バクテリオファージとは

【高校生物】ハーシーとチェイスの実験を簡単に解説!|ファージと大腸菌

2019.12.17

高校生物を履修した方の中には「バクテリオファージ(以下ファージ)」という言葉に聞き覚えのある方もいらっしゃるかもしれません。ここでは高校生物で登場するファージと大腸菌を使った実験について解説したいと思います。

この記事の要点は…

  • ✓実験の背景
  • ✓タンパク質と核酸を別々にラベルする
  • ✓ラベルしたタンパク質と核酸を追跡する
  • ✓コラム:「ハーシーとチェイスの実験」とノーベル賞

実験の背景

高校生物ではファージは「ハーシーとチェイスの実験」という項目の中で登場します。「ハーシー」と「チェイス」はこの実験を行った人の名前です。

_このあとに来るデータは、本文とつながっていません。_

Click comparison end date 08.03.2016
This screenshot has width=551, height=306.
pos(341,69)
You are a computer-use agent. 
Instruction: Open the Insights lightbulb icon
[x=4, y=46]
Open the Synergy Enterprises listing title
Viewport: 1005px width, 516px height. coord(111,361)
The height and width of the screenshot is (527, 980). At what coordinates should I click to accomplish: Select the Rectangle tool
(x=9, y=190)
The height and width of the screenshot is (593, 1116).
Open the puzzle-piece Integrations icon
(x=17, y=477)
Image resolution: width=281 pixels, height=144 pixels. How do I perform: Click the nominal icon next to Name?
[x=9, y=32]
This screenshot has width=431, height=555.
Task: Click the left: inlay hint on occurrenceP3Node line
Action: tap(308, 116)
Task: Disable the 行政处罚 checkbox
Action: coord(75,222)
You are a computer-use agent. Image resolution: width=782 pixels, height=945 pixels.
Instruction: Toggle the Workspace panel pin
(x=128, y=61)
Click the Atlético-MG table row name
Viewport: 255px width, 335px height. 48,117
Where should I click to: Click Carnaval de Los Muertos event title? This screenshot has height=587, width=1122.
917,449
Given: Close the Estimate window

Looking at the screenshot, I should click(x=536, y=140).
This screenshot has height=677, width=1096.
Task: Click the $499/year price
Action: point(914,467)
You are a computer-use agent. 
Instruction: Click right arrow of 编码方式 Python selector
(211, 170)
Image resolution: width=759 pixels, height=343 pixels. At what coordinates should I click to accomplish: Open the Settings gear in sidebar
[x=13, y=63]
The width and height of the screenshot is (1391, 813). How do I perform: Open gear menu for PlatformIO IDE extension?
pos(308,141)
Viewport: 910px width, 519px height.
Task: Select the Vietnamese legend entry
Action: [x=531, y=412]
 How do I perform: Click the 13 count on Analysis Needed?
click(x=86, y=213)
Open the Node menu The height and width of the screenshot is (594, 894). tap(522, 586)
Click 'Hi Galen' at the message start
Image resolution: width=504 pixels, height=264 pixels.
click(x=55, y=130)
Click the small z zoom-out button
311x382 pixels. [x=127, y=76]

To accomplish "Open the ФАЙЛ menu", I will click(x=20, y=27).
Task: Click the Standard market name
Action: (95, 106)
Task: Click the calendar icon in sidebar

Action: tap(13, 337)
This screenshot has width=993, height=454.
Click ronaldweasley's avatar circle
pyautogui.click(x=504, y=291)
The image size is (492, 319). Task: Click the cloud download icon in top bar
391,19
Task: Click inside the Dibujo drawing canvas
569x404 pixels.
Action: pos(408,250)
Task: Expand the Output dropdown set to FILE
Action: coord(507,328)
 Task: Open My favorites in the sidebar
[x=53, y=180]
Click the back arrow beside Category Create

ハーシーとチェイスは1952年、遺伝子が何かを突き止めるために、ファージ(T2ファージ)を用いて実験を行いました。

左=ファージ、真ん中=チェイス、右=ハーシー

それまで多くの学者は、遺伝子はタンパク質であると考えていました。ハーシーとチェイスは、ファージはタンパク質でできた殻と核酸のみから成り立っているので、ファージを観察すれば、遺伝子がタンパク質なのか核酸なのかが分かると考えたのです。

タンパク質と核酸を別々にラベルする

ファージを構成するタンパク質と核酸を区別するためにはそれぞれに違う目印を付ける必要があります。

ハーシーとチェイスは目印を付けるに当たって、リンは核酸には存在する一方でタンパク質には存在しないことと、硫黄はタンパク質には存在する一方で核酸には存在しないことに注目しました。

リン硫黄
タンパク質×
核酸×

ハーシーとチェイスはこの現象に注目して、核酸だけに目印として、リンの放射性同位体32P(リン32)を組み込んだファージと、タンパク質だけに目印として、硫黄の放射性同位体35S(硫黄35)を組み込んだファージを準備しました。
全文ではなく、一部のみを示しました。